Johns Hopkins Magazine -- November 1997
Johns Hopkins Magazine


E D I T O R' S    N O T E

T-Day Strategies

When I learned recently that our home would be ground zero for this year's family Thanksgiving dinner, my hands grew clammy and I felt short of breath. It's not that I don't know anything about cooking. In the early years of our marriage, I was quite the organized chef (as my dear husband is wont to remind me of late). But after the birth of our son two years ago, my culinary preparedness fell apart. These days, I usually "plan" dinner when I get home from work by opening the freezer and grabbing a frozen pizza, or picking up the phone to call Szechuan House. My cooking skills haven't died, exactly; they've atrophied.

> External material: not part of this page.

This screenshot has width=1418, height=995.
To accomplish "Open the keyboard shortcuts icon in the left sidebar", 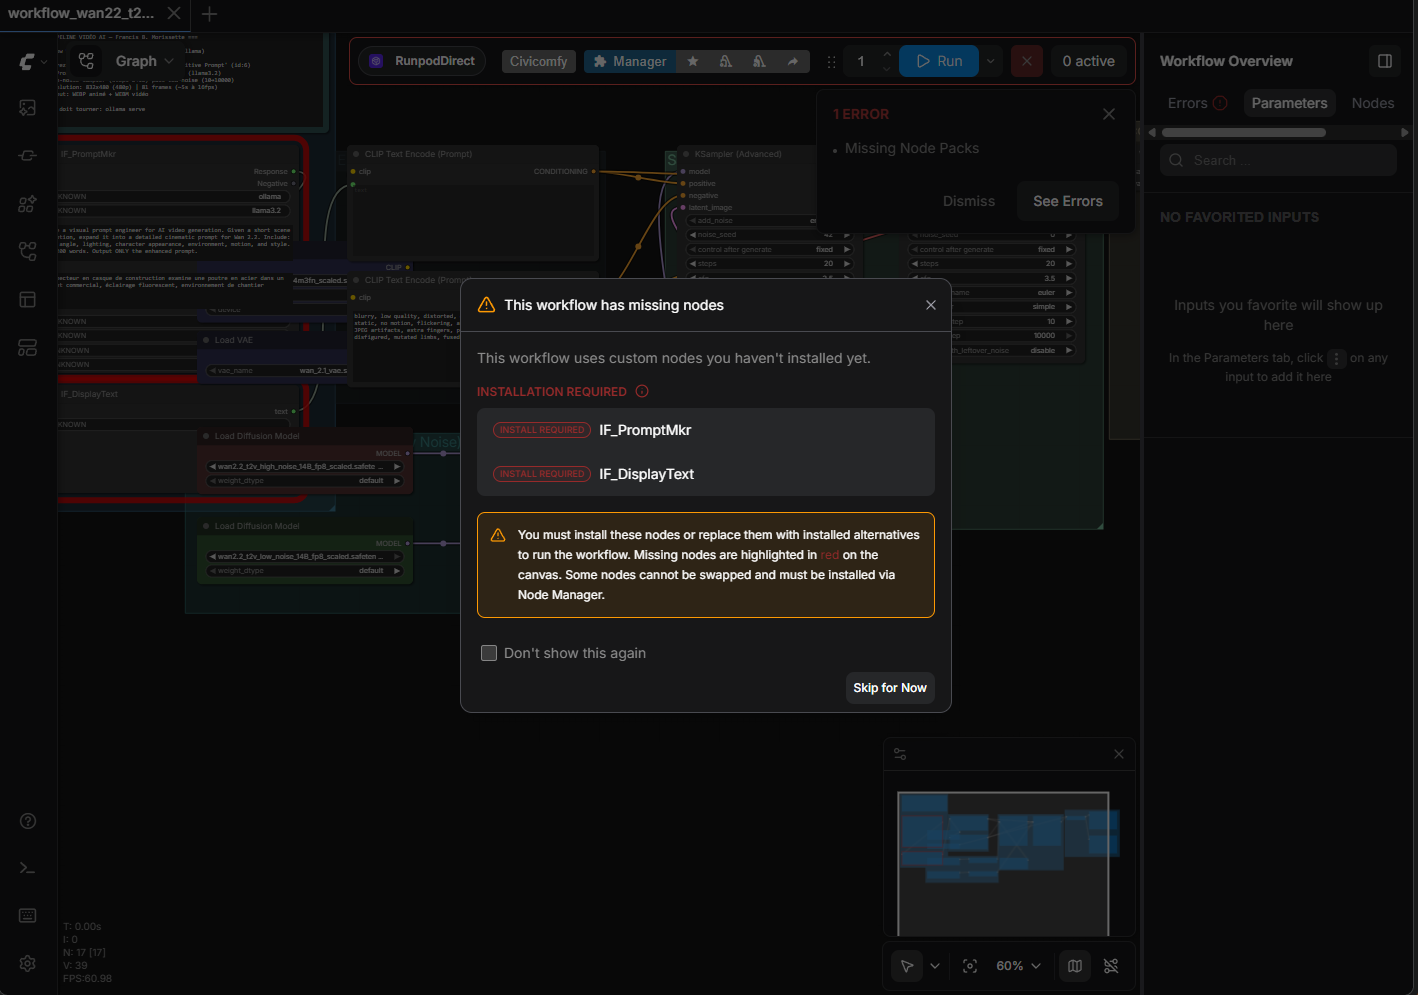I will coord(28,916).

Hoping to get my mind back in the culinary swing of things and pick up a few pointers on cooking for a crowd, I called Bob Rifkin, who's the executive chef at Johns Hopkins Hospital. This Thanksgiving Day he and his staff of 190 line cooks, bakers, and chefs will whip up enough turkey, stuffing, and assorted fixings to feed 675 patients, and several hundred of their family and friends.

Rifkin's first advice: start planning early. He sat down with his staff more than two months before T-Day to develop a menu and figure out how many patients would be spending the holiday in the hospital (many are discharged for the day). Don't look for nouvelle creations like "Cranberry, Jicama and Jalapeño Relish," or "Toffee Caramel Pumpkin with Pine Nuts" to be part of the menu, says Rifkin, who was formerly a chef in Marriott's hotel division. "One of the things we try not to do is really jazz it up," he says. "The patients here are sick. We want to keep it as much a comfort food and comfort environment as we can." That means old favorites like whole roasted turkey, chestnut cornbread stuffing, thyme-seasoned mashed potatoes, and, of course, pumpkin pie. For many patients, the noontime meal will be served "family style," with servers carving turkey and dishing up plates of vegetables and cranberry relish, rather than simply handing out pre-assembled food trays.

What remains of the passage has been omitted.